■ **Problem to work on**
Copy the records below word for word, omitting the pictures.

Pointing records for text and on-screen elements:
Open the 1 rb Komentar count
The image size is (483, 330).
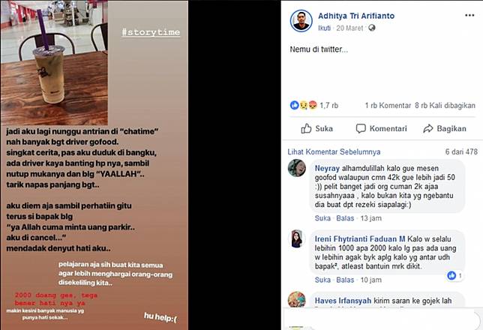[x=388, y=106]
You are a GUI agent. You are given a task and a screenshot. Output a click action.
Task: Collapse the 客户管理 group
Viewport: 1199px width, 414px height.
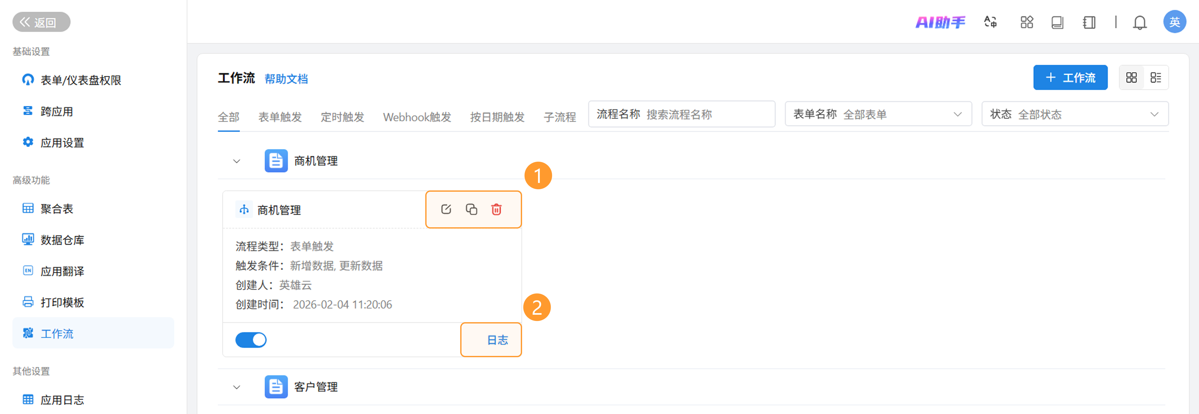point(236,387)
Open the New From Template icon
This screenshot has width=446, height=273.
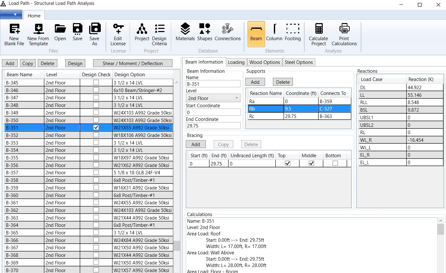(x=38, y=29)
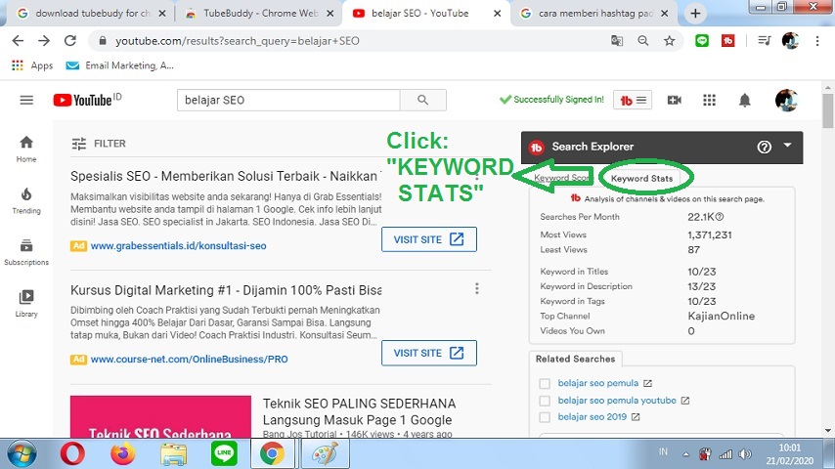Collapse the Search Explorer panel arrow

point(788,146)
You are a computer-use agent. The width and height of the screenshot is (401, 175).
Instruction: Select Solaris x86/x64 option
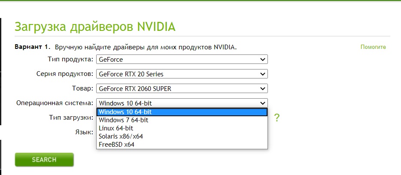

■ **Full solution**
Open the 1 rb Komentar count
The image size is (483, 330).
[x=388, y=106]
You are a GUI agent. You are given a task and a screenshot. Output a click action.
Task: Collapse the 客户管理 group
Viewport: 1199px width, 414px height.
point(236,387)
Open the New From Template icon
This screenshot has width=446, height=273.
(x=38, y=29)
Collapse the Search Explorer panel arrow

point(788,146)
You are a computer-use agent. The width and height of the screenshot is (401, 175).
Instruction: Select Solaris x86/x64 option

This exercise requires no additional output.